Why most advice doesn't work
"Project your voice." "Make eye contact." "Slow down." This advice is correct, and it changes nothing. The reason: knowing what to do is not the same as being able to do it. Under pressure, you revert to habit. The only way to change your behavior under pressure is to train the habit under simulated pressure.
This is why the only practice that works is practice that feels a little uncomfortable. Reading through your presentation silently is not practice. Saying it out loud to an empty room is better. Saying it out loud to one real person who will give you feedback is better still. Doing it in conditions that approximate the real situation — more people, a more challenging audience, stakes of some kind — is where real improvement happens.
The deliberate practice framework
Elite performers in almost every domain improve through a specific kind of practice: short cycles of performance, feedback, and adjustment. Not "do it more." Not "do it and hope you get better." Do it, get specific feedback, fix one thing, do it again.
Applied to public speaking:
- Define what you're working on. Not "getting better" — one specific thing. Your opening. How you handle questions. Filler words. Staying in eye contact rather than looking at your notes.
- Do it and record it. Recording yourself is uncomfortable, which is exactly why it's valuable. It gives you the audience's perspective, not your own internal experience.
- Get specific feedback. Either from the recording or from someone watching. Not "that was good" — specific observations. You used "um" 14 times in two minutes. You looked at your slides for the first 45 seconds. Your pace was strong but slowed in the middle.

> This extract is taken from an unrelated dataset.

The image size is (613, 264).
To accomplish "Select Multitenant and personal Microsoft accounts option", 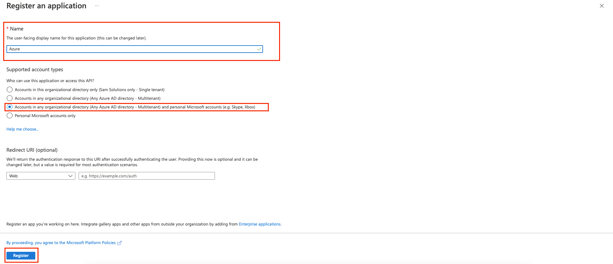I will point(10,107).
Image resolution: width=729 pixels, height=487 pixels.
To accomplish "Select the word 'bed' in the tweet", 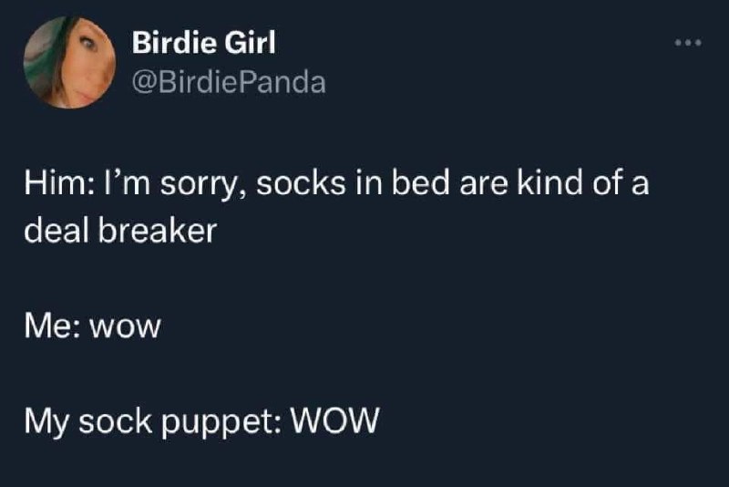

- Fix one thing in the next attempt. Just one. The temptation is to try to fix everything at once. That leads to paralysis. Pick the highest-impact thing and focus there.
- Repeat. The progress isn't linear, but it is real.

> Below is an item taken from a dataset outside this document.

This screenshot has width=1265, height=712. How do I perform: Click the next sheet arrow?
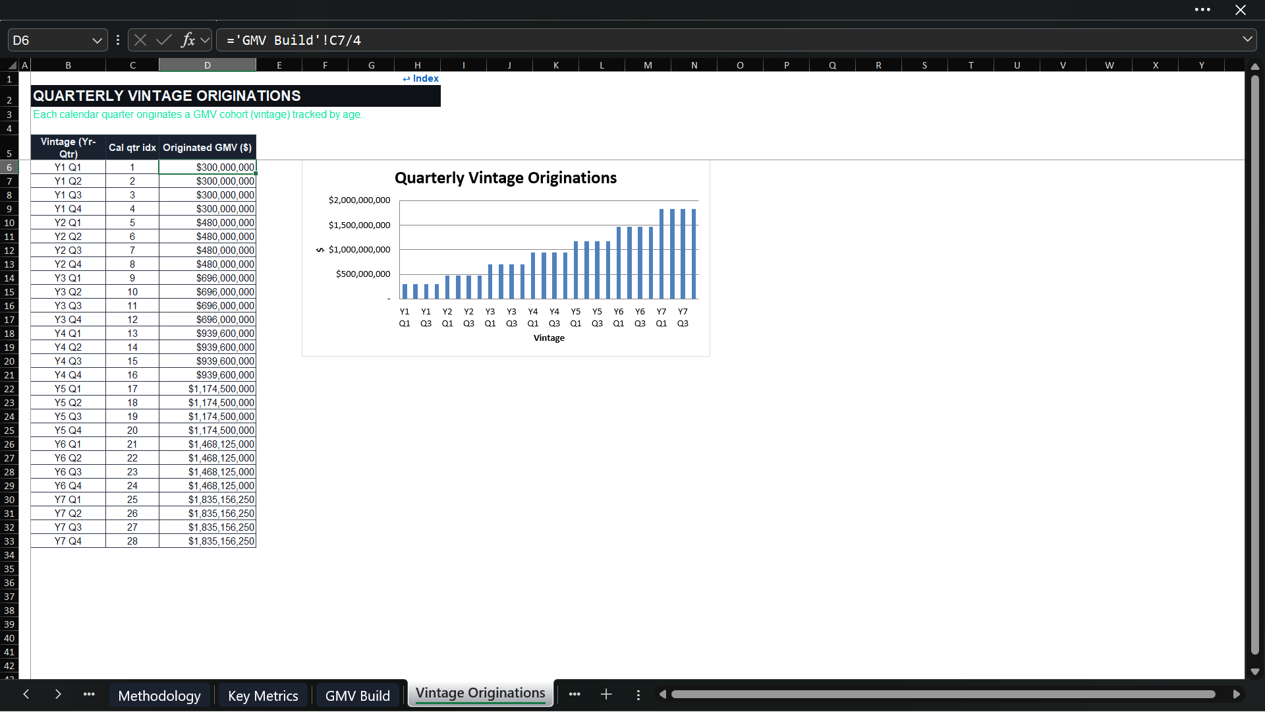[x=58, y=694]
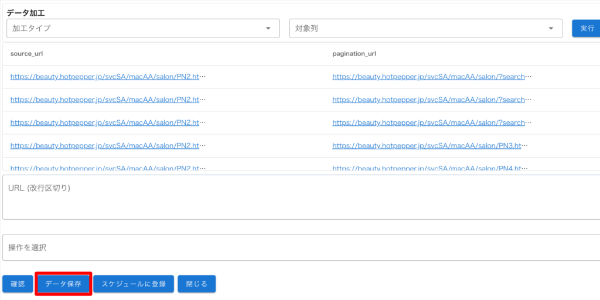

The specific habits that matter most
Filler words (um, uh, like, you know). These are habits, not flaws. They happen when your brain needs time to think but your mouth hasn't stopped yet. The fix: let yourself pause. A half-second of silence is less noticeable to the audience than a string of fillers, and it reads as more confident. Practice pausing deliberately, and the fillers reduce naturally.

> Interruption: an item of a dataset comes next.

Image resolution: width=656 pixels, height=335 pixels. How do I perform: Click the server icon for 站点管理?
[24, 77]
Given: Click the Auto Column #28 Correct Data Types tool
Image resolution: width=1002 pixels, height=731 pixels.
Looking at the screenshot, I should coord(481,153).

Speed. Under stress, most people speak faster. The audience doesn't experience this — they just notice it's hard to follow. Deliberately practicing at a slower pace than feels natural retrains the habit. The target is usually about 130-150 words per minute for presentations.
Eye contact. Don't "make eye contact with the room" — that's scanning, and it reads as nervous. Instead, identify one person, complete a full thought while looking at them, then move to another. You're having a series of small individual conversations. This is more natural, less performative, and more engaging.
Opening lines. The first thirty seconds set the audience's impression of everything that follows. Memorize yours. Not word for word — memorize the intent and the sequence, and let the words come naturally. But have it cold enough that you can deliver it regardless of what you're feeling in the moment.
Building in volume
Tips change your behavior for one presentation. Volume changes your baseline. The people who become reliably good at public speaking do it regularly — not because they seek it out, but because they've stopped avoiding it.
Every time you speak up in a meeting, every time you present an idea rather than just emailing it, every time you offer to present something you could have delegated — these are reps. They're low-stakes enough that the anxiety stays manageable and you build genuine experience.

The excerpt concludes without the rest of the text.